However, three immediate wrinkles of complexity arise when we try to pass directly from
DNA to proteins. First, not all DNA will be transcribed into RNA:
so-called junk DNA appears to have no practical purpose for cellular function.
Second, we can begin translation at any position along a strand of RNA,
meaning that any substring of a DNA string can serve as a template for translation,
as long as it begins with a start codon, ends with a stop codon,
and has no other stop codons in the middle. See Figure 1.
As a result, the same RNA string can actually be translated in three different ways,
depending on how we group triplets of symbols into codons. For example, ...AUGCUGAC...
can be translated as ...AUGCUG..., ...UGCUGA..., and ...GCUGAC..., which will typically
produce wildly different protein strings.
Problem
Either strand of a DNA double helix can serve as the coding strand for RNA transcription.
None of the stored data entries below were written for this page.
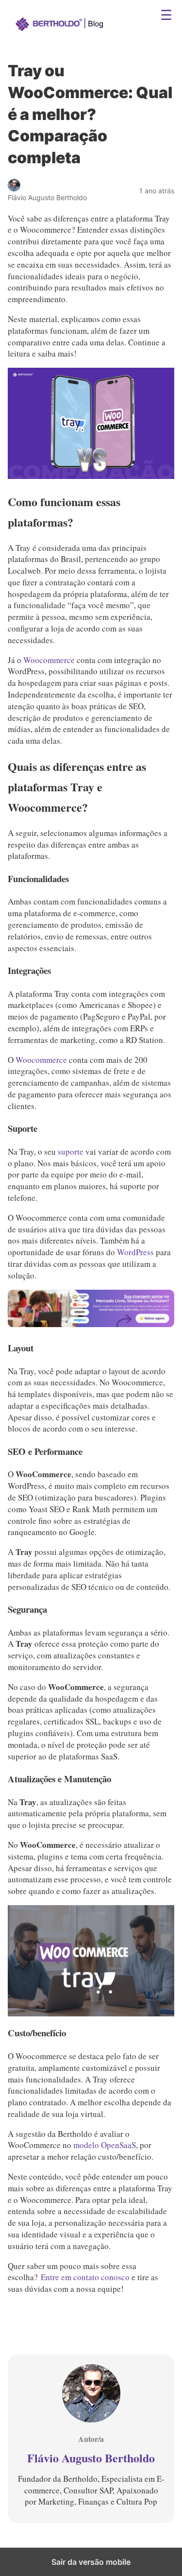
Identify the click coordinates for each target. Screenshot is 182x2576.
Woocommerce (49, 659)
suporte (70, 1151)
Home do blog (51, 17)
Hence, a given DNA string implies six total reading frames, or ways in which the same region of DNA can be translated into amino acids:
three reading frames result from reading the string itself, whereas three more result
from reading its reverse complement.
An open reading frame (ORF) is one which starts from the start codon and ends by stop codon, without
any other stop codons in between. Thus, a candidate protein string is derived by translating an open reading
frame into amino acids until a stop codon is reached.